- TASK: Starting at the line with "390x844 pixels.", copy each line through the last one below exactly as written, without any pictures.

══════════

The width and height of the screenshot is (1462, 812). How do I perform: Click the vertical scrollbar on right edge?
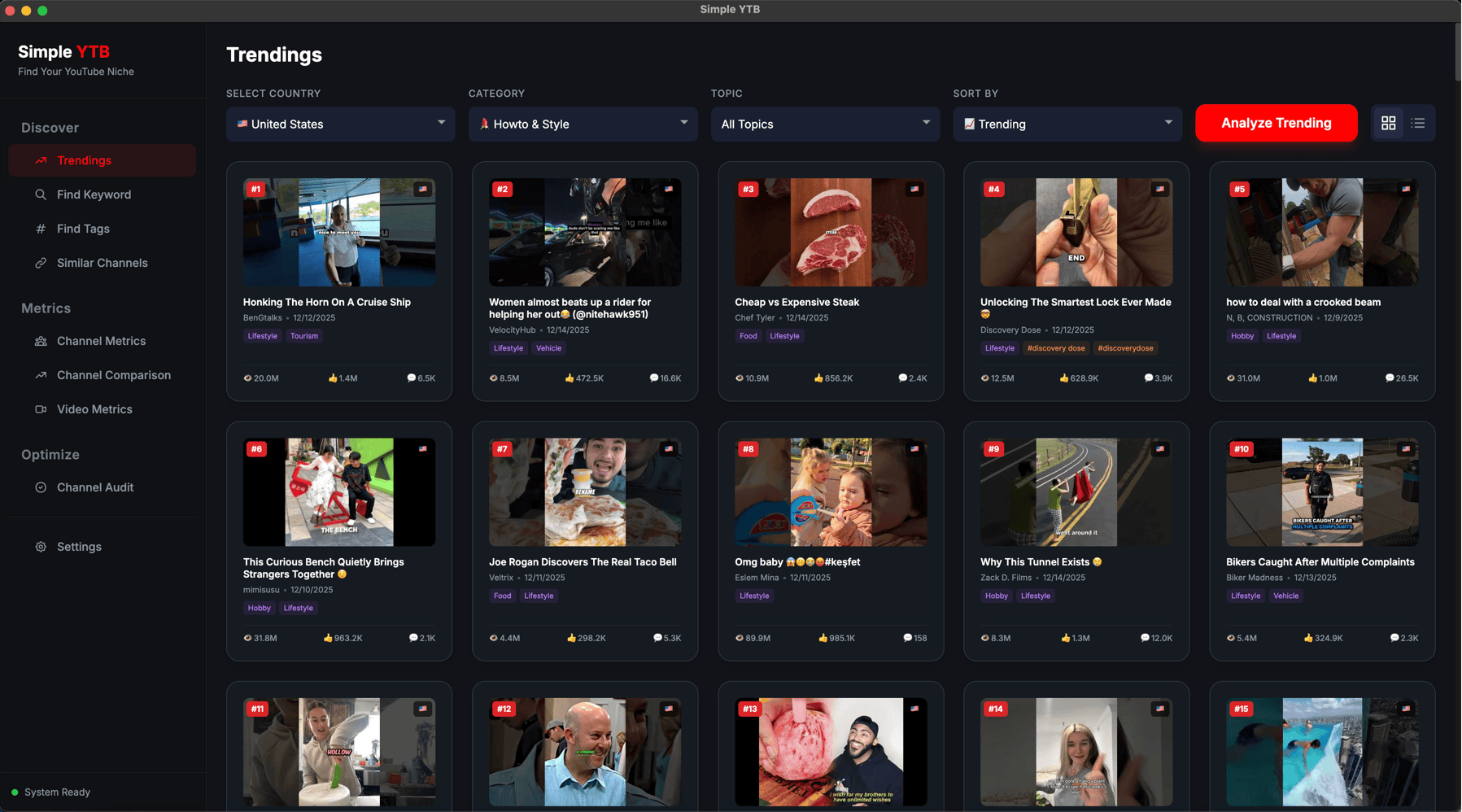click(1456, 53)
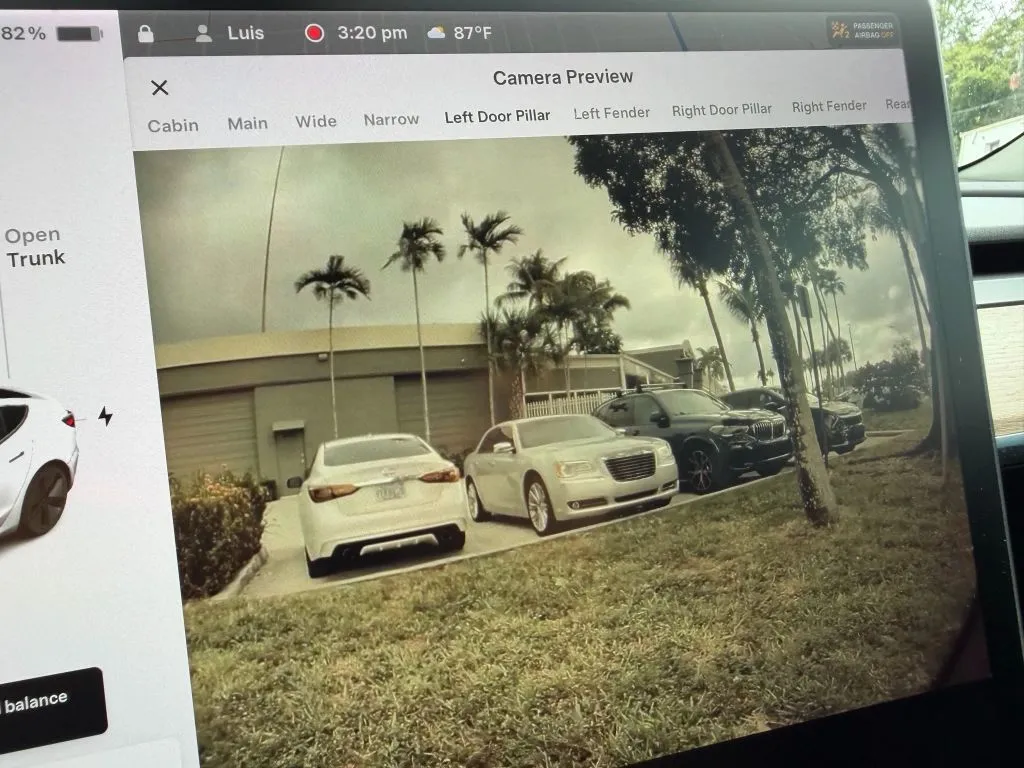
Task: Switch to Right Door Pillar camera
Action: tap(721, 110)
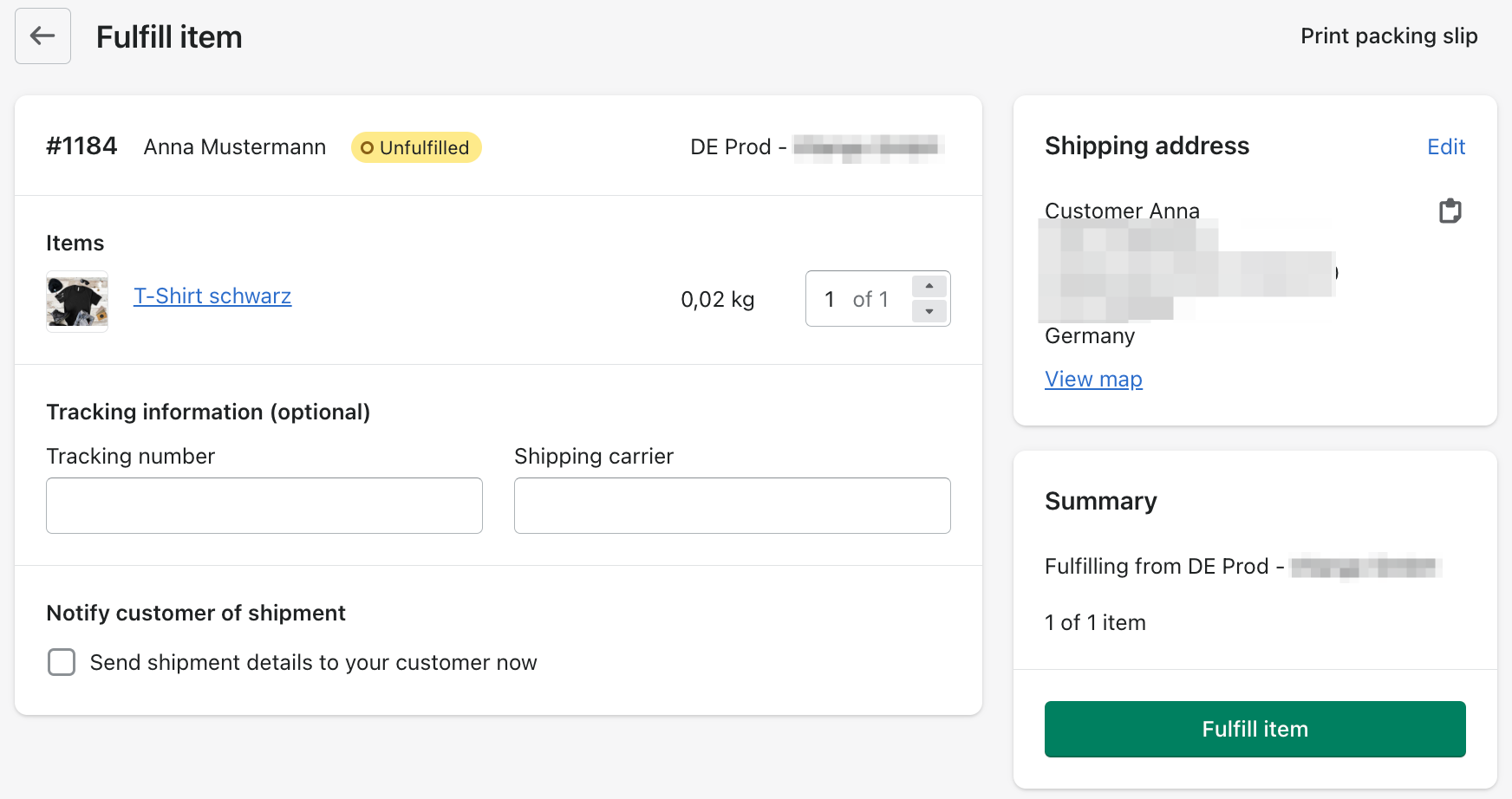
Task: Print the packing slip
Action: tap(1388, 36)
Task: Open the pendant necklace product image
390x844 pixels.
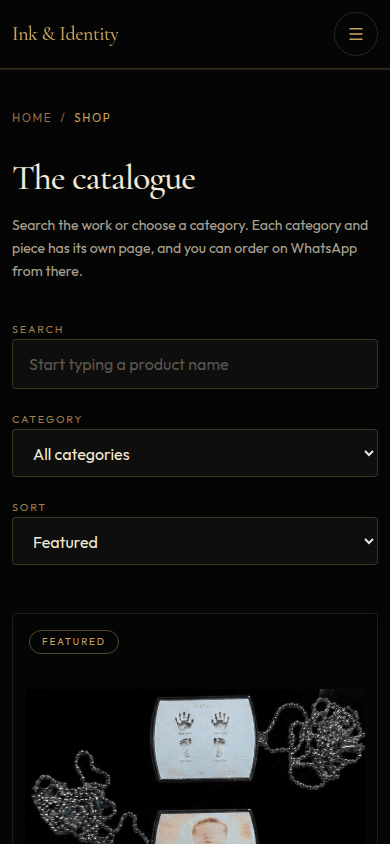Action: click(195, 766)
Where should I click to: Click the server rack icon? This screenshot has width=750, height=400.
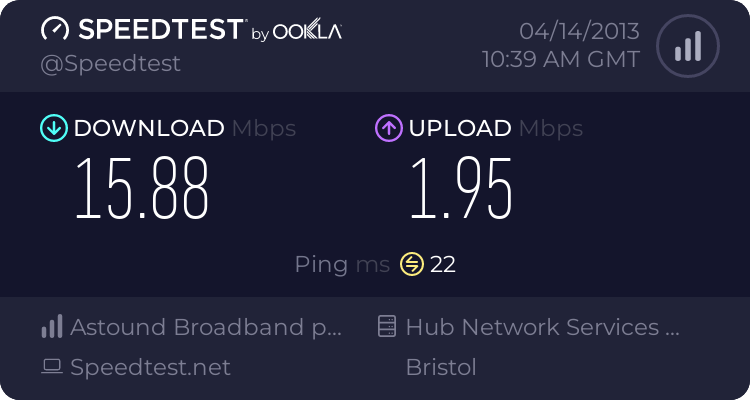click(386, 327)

══════════

- TASK SOLUTION:
390x844 pixels.
Action: click(195, 766)
Where should I click to: Click the server rack icon? This screenshot has width=750, height=400.
click(386, 327)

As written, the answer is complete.